В записке оказалось предложение встретиться в два часа следующей ночи в секторе, где Сэндшторм совсем недавно обнаружил несколько современных компьютеров, ещё не успев доложить об этом остальным. Похоже, ему и не придётся.
Посреди не лучшим образом спрятанных документов Джеффри обнаружил множество записей о теневых распределениях бюджета «Юнион Пасифик», и, если можно было им верить — компания не просто находилась под угрозой банкротства. «Пасифик», уже как два года находясь в балансе, уходящим на два миллиарда долларов в минус, вообще не должен был существовать. Тем не менее, компания оставалась на плаву, как ни в чём не бывало. Бюджет бесследно исчезал, и столь же загадочным образом появлялся. В денежных потоках, распределяемых компанией, отсутствовал даже намёк на причинно-следственную связь.
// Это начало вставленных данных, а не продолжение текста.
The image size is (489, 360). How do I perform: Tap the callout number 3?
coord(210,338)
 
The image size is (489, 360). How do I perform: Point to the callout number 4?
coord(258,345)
Складывалось впечатление, что денежная масса в два миллиарда долларов просто перекачивалась из одного неидентифицируемого источника в другой, и все финансовые операции самой компании полностью сливались с этими линейными транзакциями. Компания не приносила дохода, но и не терпела убытков, из-за чего определить что-либо необычное извне было попросту невозможно. Конечно, всё дело могло быть в необычной для крупных компаний структуре, но в этом вообще не было логики — зачем создавать зацикленную систему с единым потоком, когда куда проще и надёжнее использовать стандартную схему хранения и бюрократического распределения бюджета, чем децентрализованный, не отслеживаемый поток?
Его осенило.
Децентрализованный, затратный, но не отслеживаемый поток постоянных транзакций.
Идеальный инструмент для анонимного хранения и перевода. В последние годы обучения у Джеффри не было времени следить за последними технологиями, но он слышал, что постепенно набирали популярность новые банковские системы, основанные на чём-то подобном. Нельзя было придумать лучшего инструмента для отмывания денег, грязных, государственных — не имело ни малейшего значения. Вопрос только в том, зачем «Юнион Пасифик» понадобилось зацикливать всю систему, не останавливаясь на анонимной сети. Но, возможно, ответ кроился в сущей банальности — это могли быть просто не их деньги, но константная сумма, отмывающаяся кем-то через бюджет американского железнодорожного дела и возвращающаяся новой порцией под видом зацикливания предыдущей. Но… два миллиарда? От одной мысли о том, что могло стоять за всем этим, если к делу не были причастны государственные органы, становилось не по себе.